> **EXERCISE DIRECTIONS**: Wherever a line of the data contains "icon", copy that line.

> **Stored data**:
Content starts

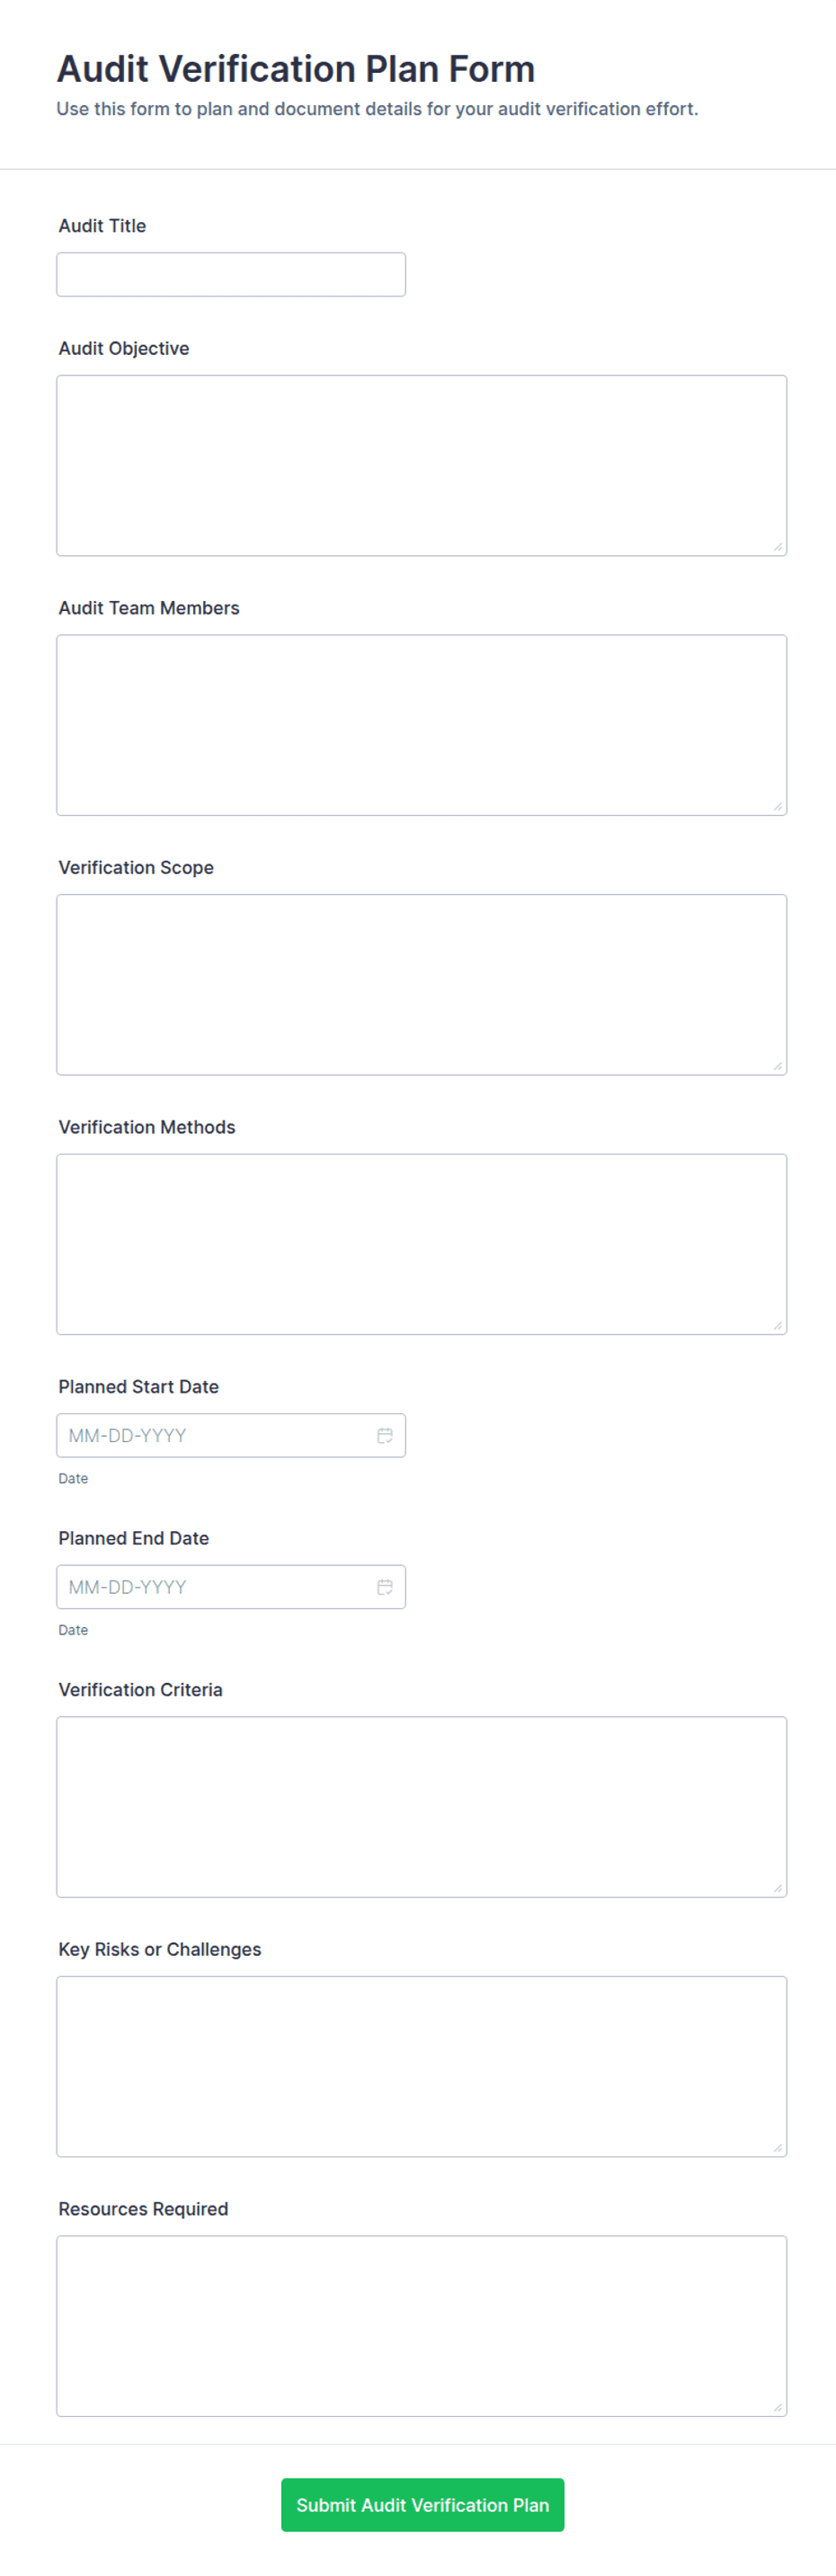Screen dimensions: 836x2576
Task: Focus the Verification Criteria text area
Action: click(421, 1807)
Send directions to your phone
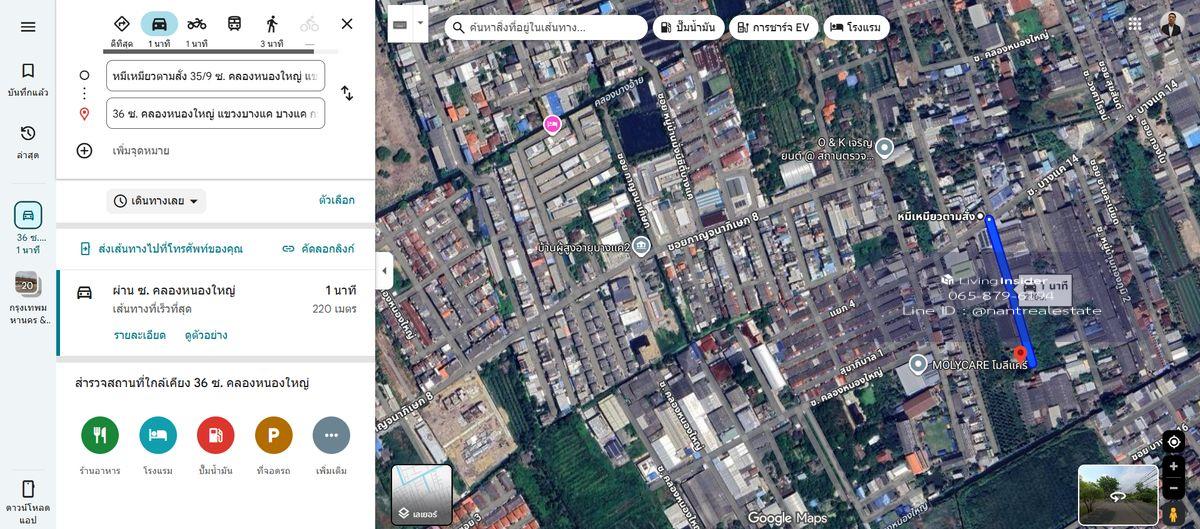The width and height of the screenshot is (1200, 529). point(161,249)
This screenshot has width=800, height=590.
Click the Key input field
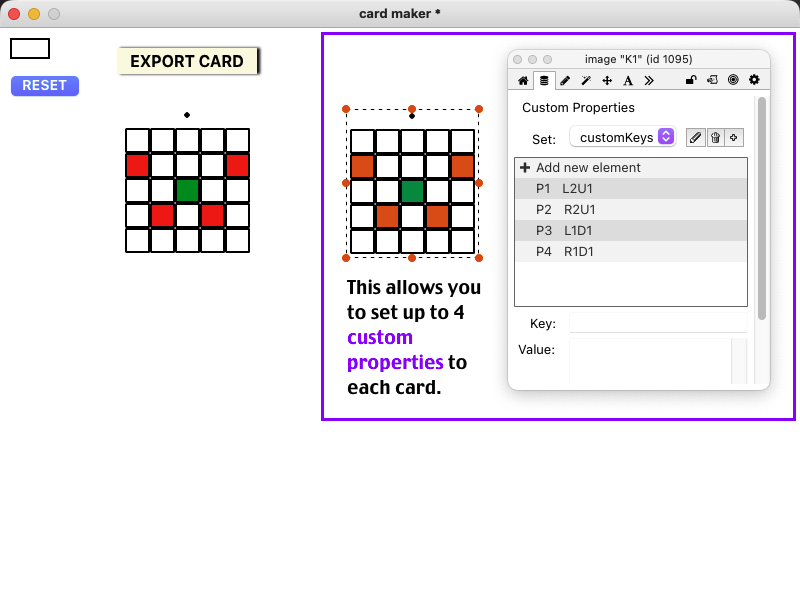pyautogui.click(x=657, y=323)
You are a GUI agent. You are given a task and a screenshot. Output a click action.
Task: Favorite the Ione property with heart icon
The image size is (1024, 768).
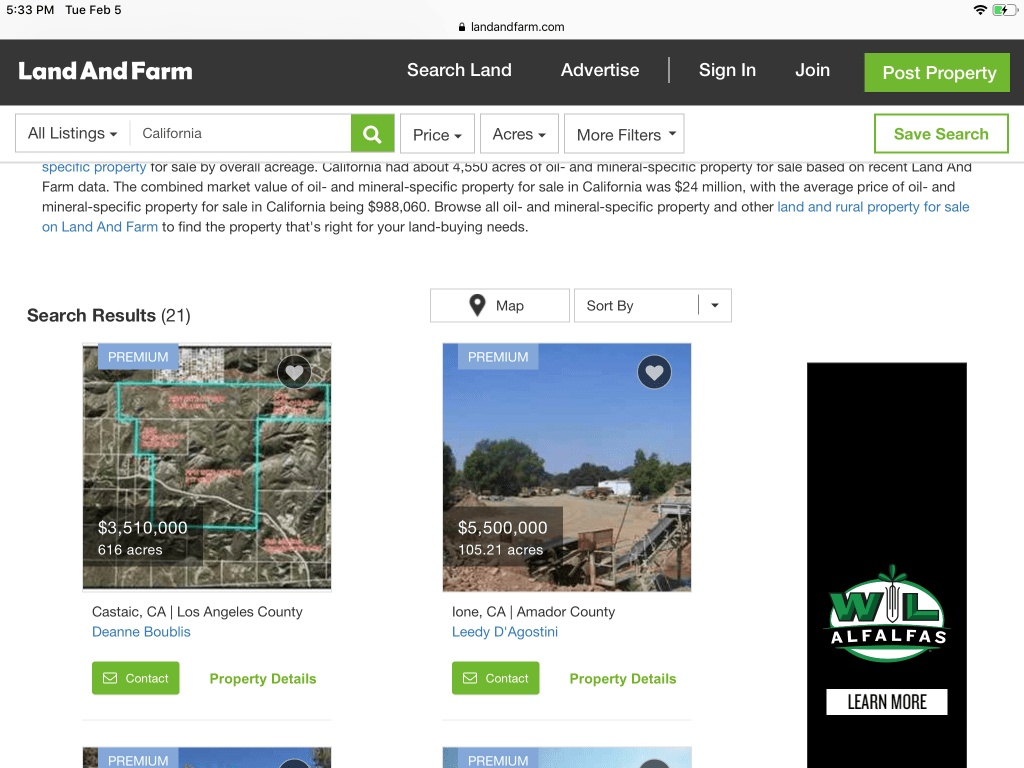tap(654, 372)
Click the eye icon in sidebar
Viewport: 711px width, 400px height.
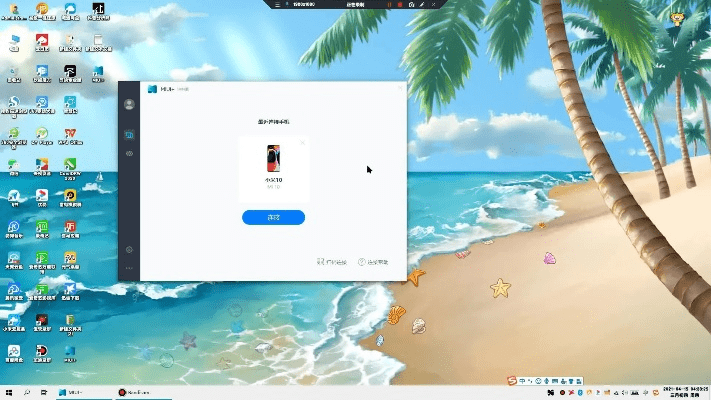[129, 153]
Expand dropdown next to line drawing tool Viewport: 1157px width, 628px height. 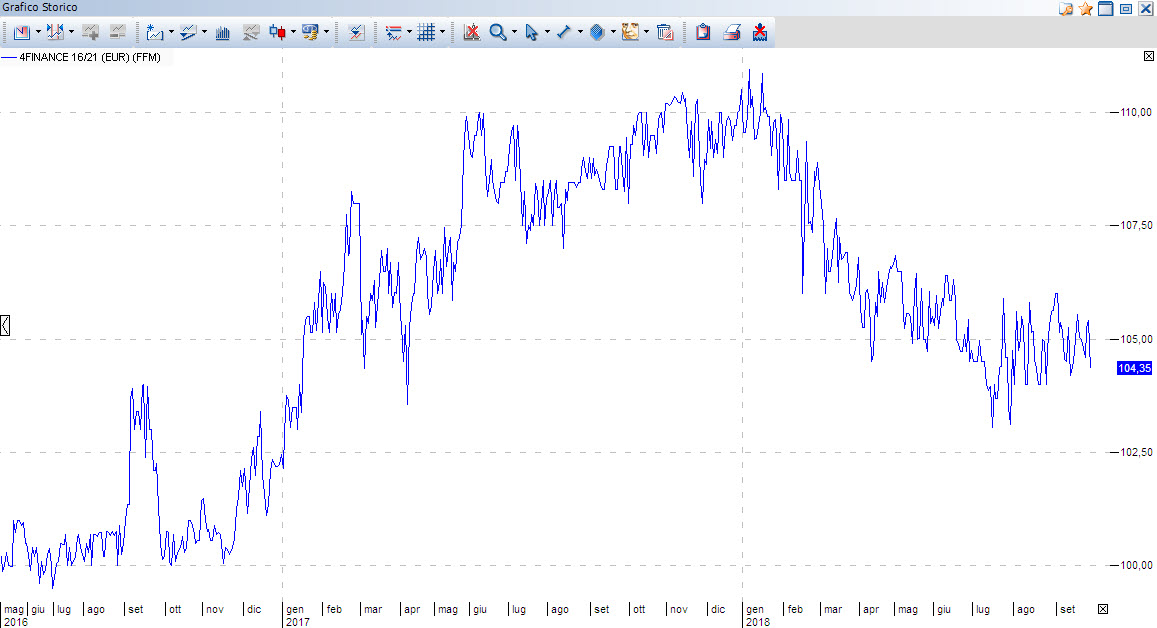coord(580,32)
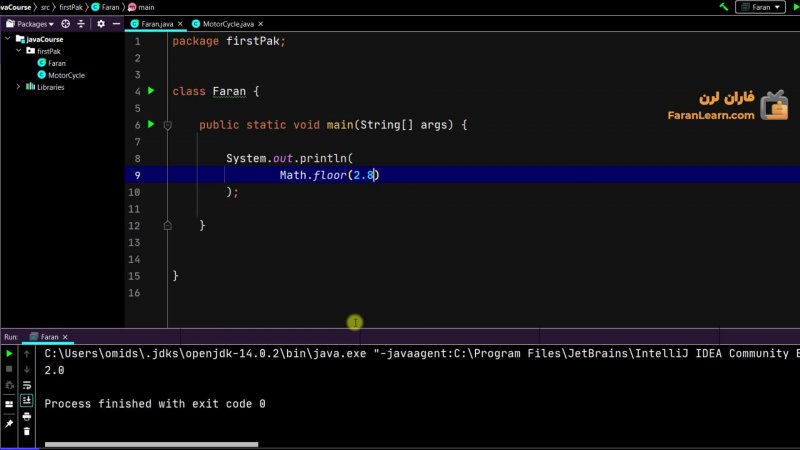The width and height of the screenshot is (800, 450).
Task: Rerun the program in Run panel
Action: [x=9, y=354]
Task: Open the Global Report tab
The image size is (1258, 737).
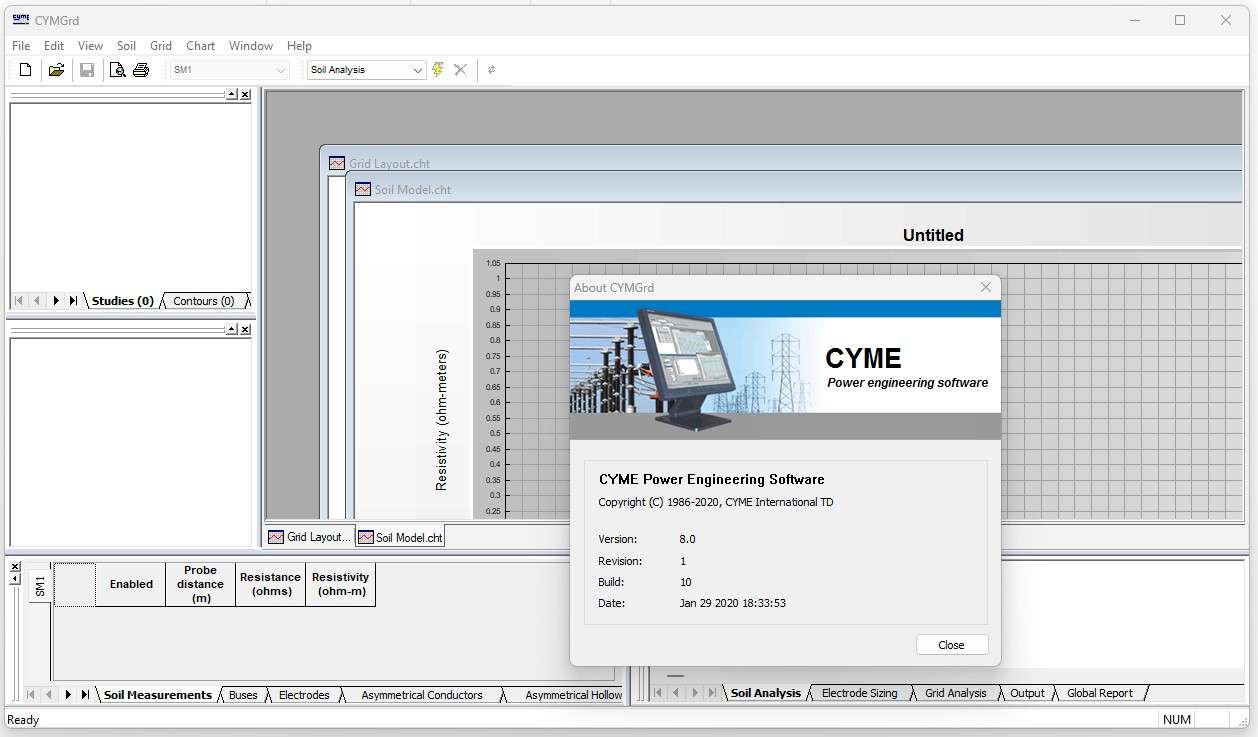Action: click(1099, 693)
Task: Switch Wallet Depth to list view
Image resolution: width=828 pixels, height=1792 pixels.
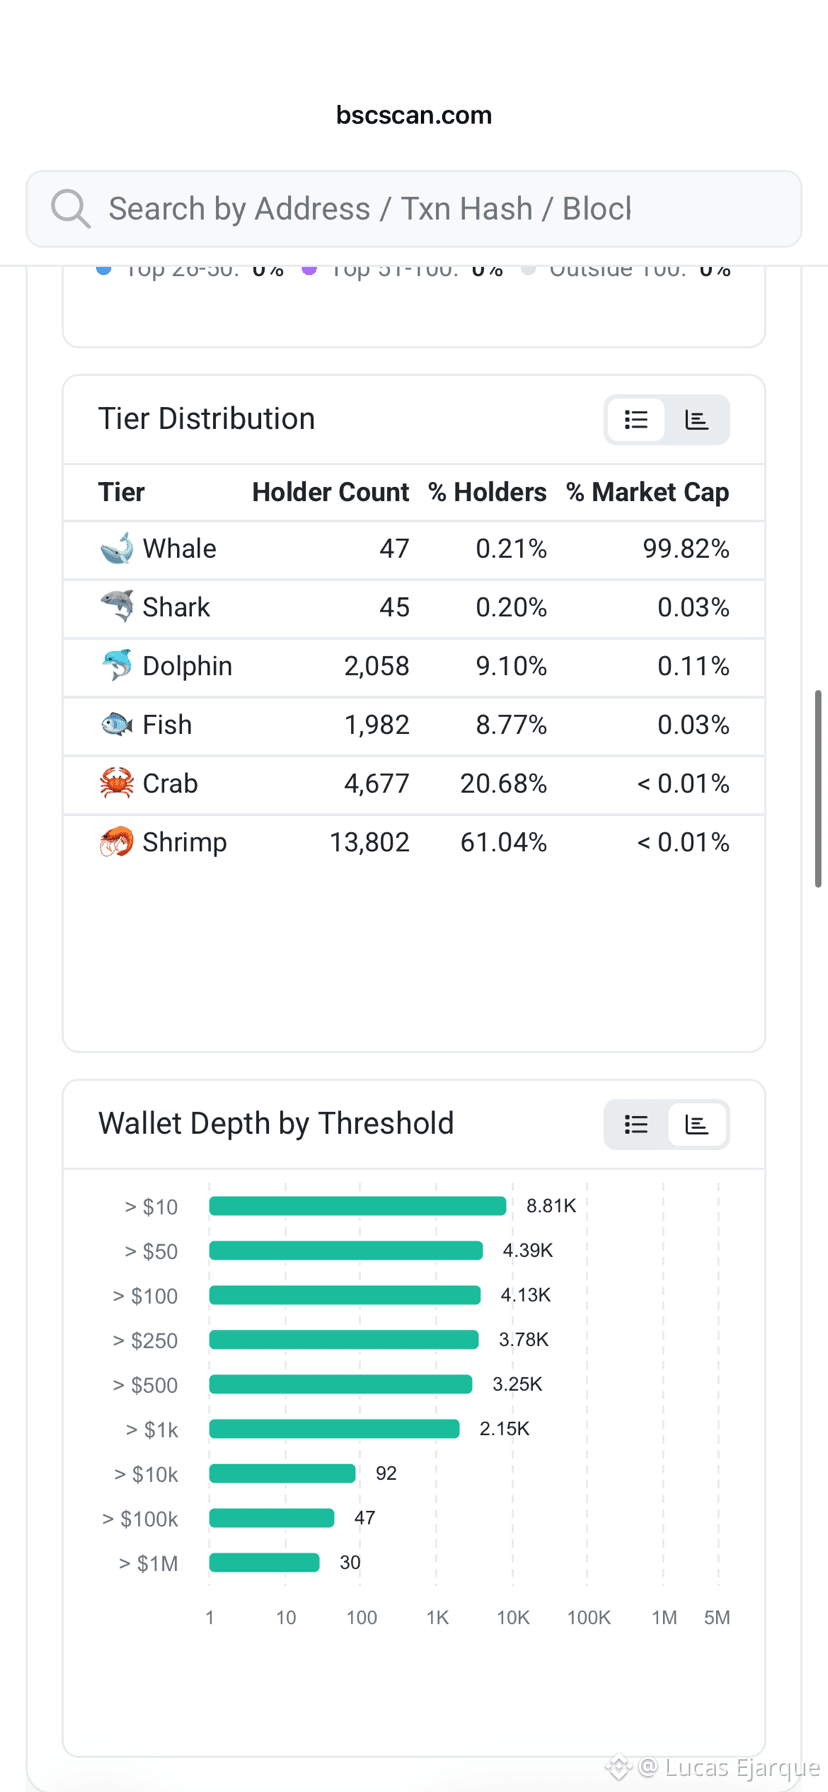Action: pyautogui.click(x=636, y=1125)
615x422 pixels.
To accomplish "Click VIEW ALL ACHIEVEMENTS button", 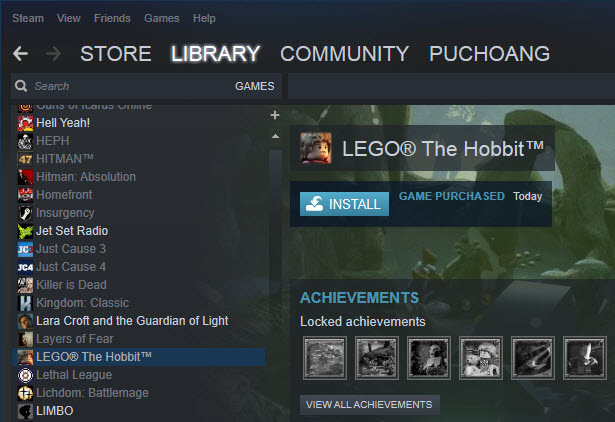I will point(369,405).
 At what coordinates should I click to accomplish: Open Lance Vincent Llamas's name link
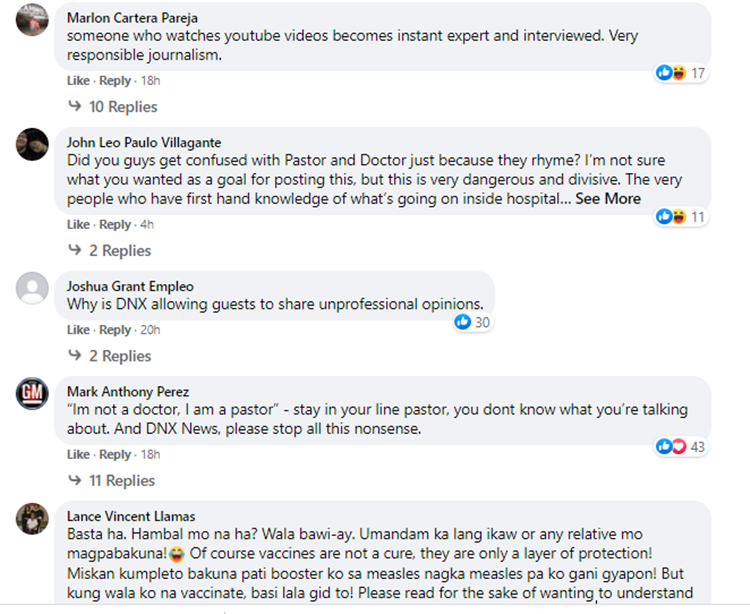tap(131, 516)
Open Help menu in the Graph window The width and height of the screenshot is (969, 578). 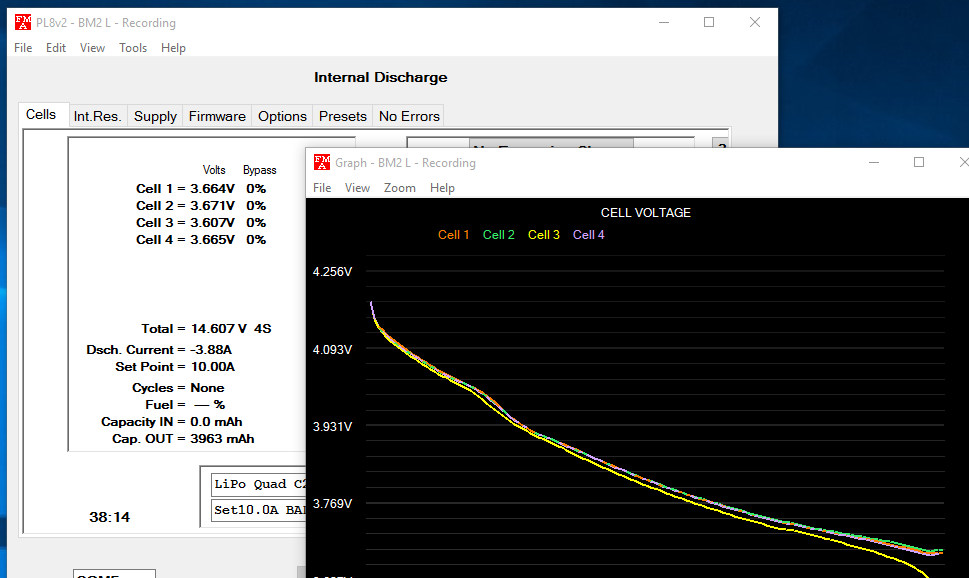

Content ends

> **COMPLETED TASK**:
Task: Favorite the Ione property with heart icon
Click the eye icon in sidebar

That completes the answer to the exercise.